# Text extract:
========================
Thread: recovery do not finish

recovery do not finish

From

Benedek Laszlo

Date:

11 July 2008, 17:35:25

Hello,

I have a serious problem with a production database.
We had a no disk space left on device problem, and postgres did not stop, so it was killed ( kill -9 )
we made free space and reboot, but postgres not start properly.
We have waited for more than 2 hours, but psql still says that the system is starting up.
( Db size is about 20 gb )
the os is Ubuntu 4.0.3-1ubuntu5
postgres is 8.1.4

pg_controldata says the following :
pg_control version number:            812
Catalog version number:               200510211
Database system identifier:           5006307211022564835
Database cluster state:               in recovery
pg_control last modified:             Fri 11 Jul 2008 09:38:54 PM CEST
Current log file ID:                  48
Next log file segment:                205
Latest checkpoint location:           30/C6AECCAC
Prior checkpoint location:            30/C693404C
Latest checkpoint's REDO location:    30/C6AE62A8
Latest checkpoint's UNDO location:    0/0
Latest checkpoint's TimeLineID:       1
Latest checkpoint's NextXID:          1441774700
Latest checkpoint's NextOID:          25908
Latest checkpoint's NextMultiXactId: 1
Latest checkpoint's NextMultiOffset: 0
Time of latest checkpoint:            Fri 11 Jul 2008 05:22:49 PM CEST
Maximum data alignment:               4
Database block size:                  8192
Blocks per segment of large relation: 131072
Bytes per WAL segment:                16777216
Maximum length of identifiers:        64
Maximum columns in an index:          32
Date/time type storage:               64-bit integers
Maximum length of locale name:        128
LC_COLLATE:                           en_US.UTF-8
LC_CTYPE:                             en_US.UTF-8

In the log file we have the following lines :
DEBUG: TZ "W-SU" scores 0: at 1074121200 2004-01-15 02:00:00 std versus 2004-01-15 00:00:00 std
DEBUG: TZ "Zulu" scores 0: at 1074121200 2004-01-14 23:00:00 std versus 2004-01-15 00:00:00 std
LOG: could not load root certificate file "root.crt": No SSL error reported
DETAIL: Will not verify client certificates.
========================
# Record list:
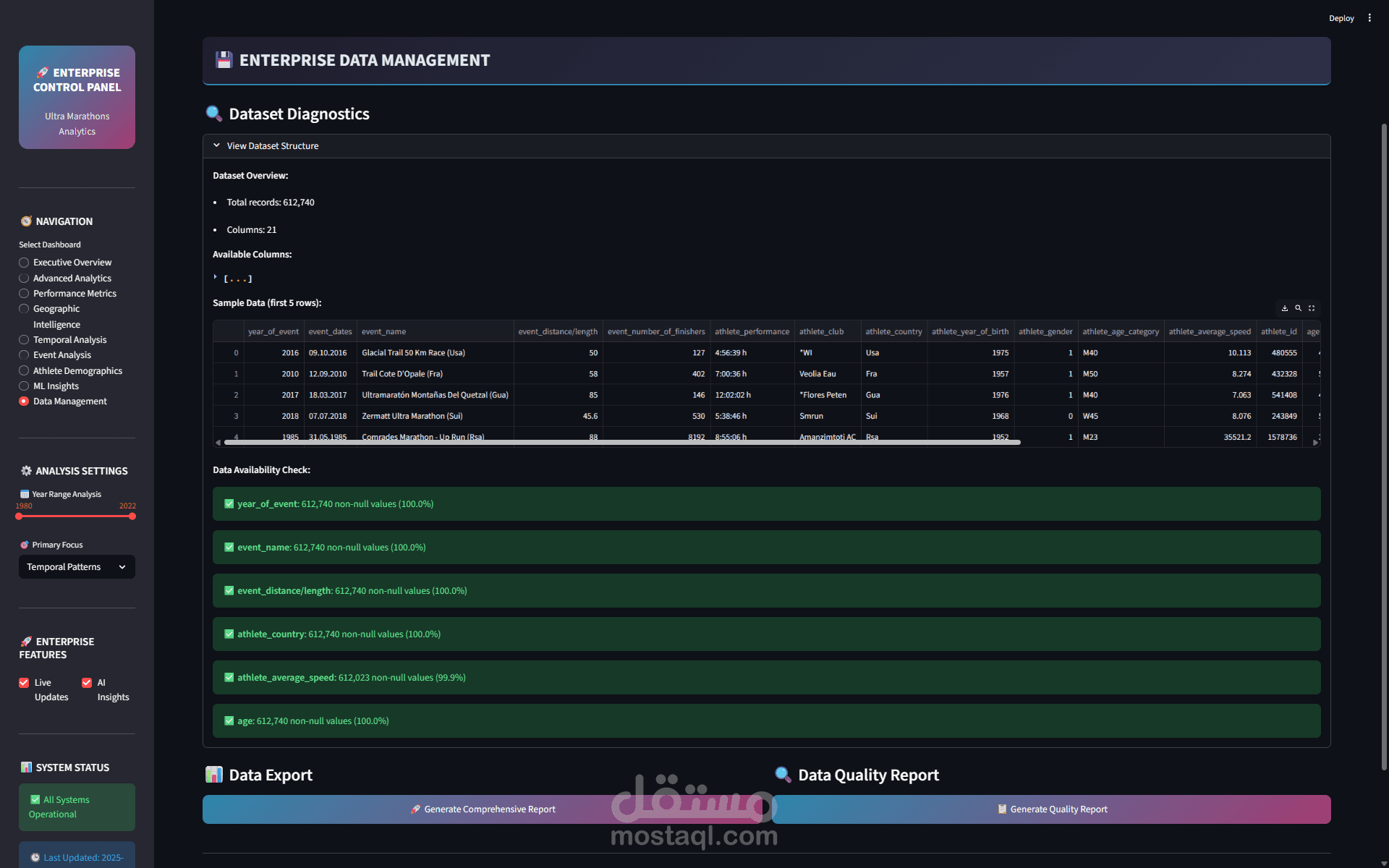Click the table's left scroll arrow

coord(218,443)
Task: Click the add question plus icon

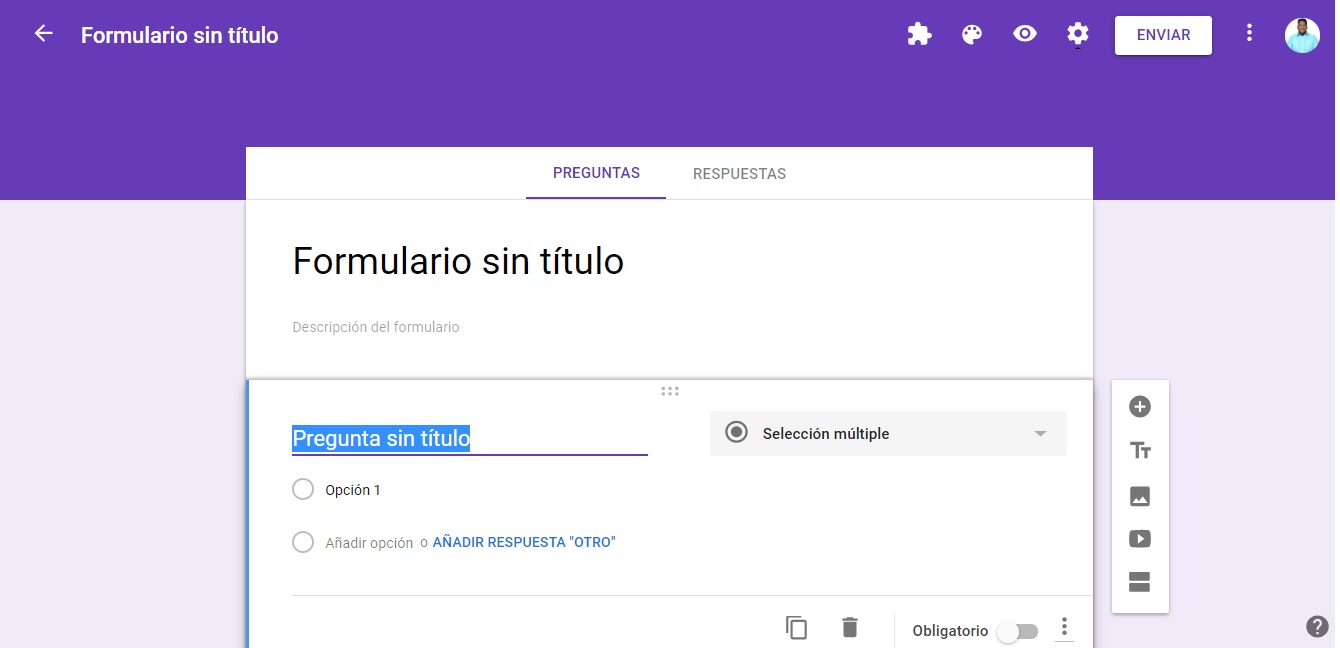Action: 1140,407
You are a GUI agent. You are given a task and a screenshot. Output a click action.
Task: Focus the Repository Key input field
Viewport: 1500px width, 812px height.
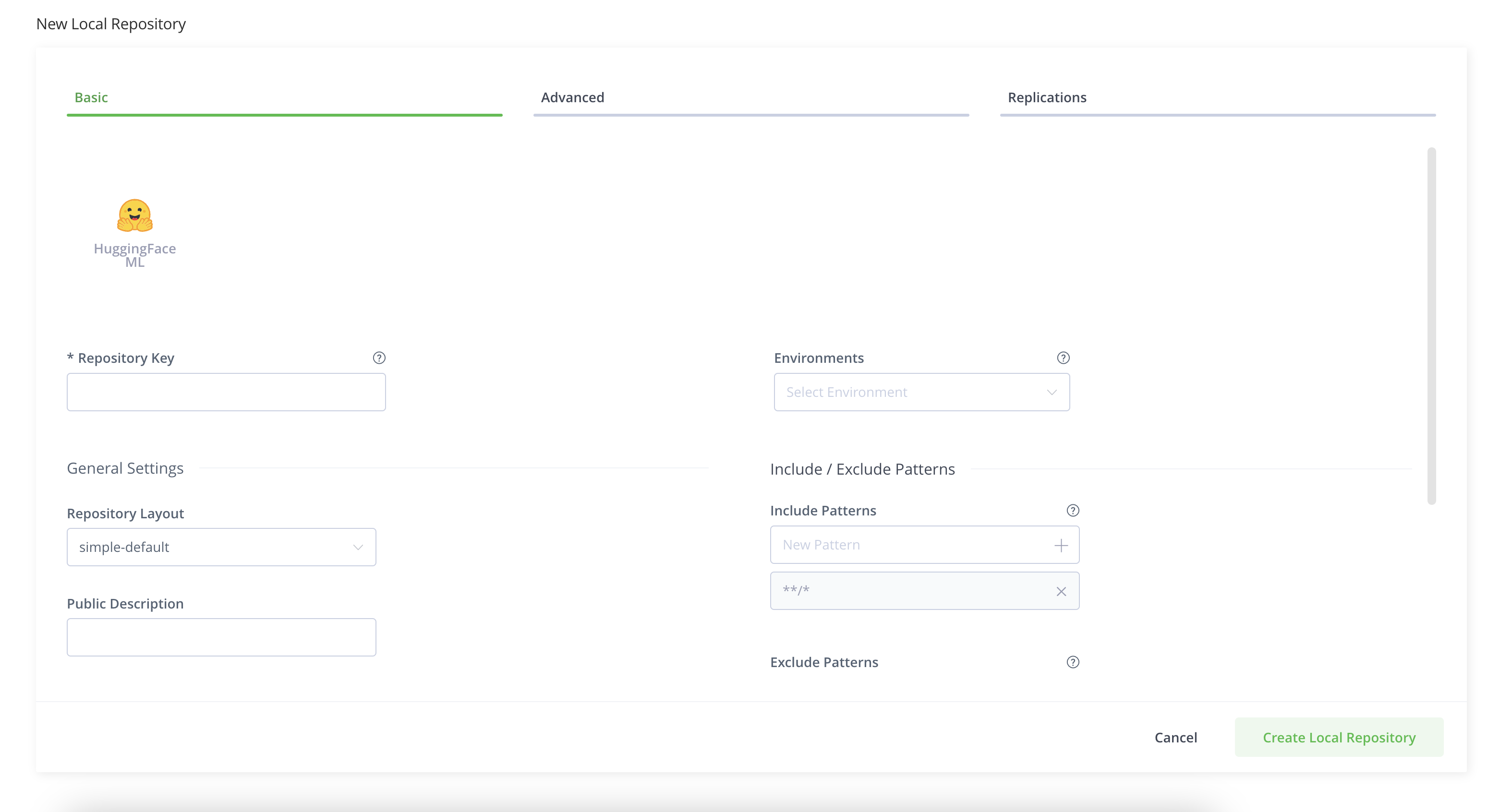226,392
========================
# What you need to do:
A. In the thread, which pg_controldata field names begin with "Latest checkpoint's"? Give the field names only.
B. Write out the portion of the thread starting with "I have a serious" and going on through "about 20 gb )".
The listing comes from another source.

# In response:
A. REDO location, UNDO location, TimeLineID, NextXID, NextOID, NextMultiXactId, NextMultiOffset

B.
I have a serious problem with a production database.
We had a no disk space left on device problem, and postgres did not stop, so it was killed ( kill -9 )
we made free space and reboot, but postgres not start properly.
We have waited for more than 2 hours, but psql still says that the system is starting up.
( Db size is about 20 gb )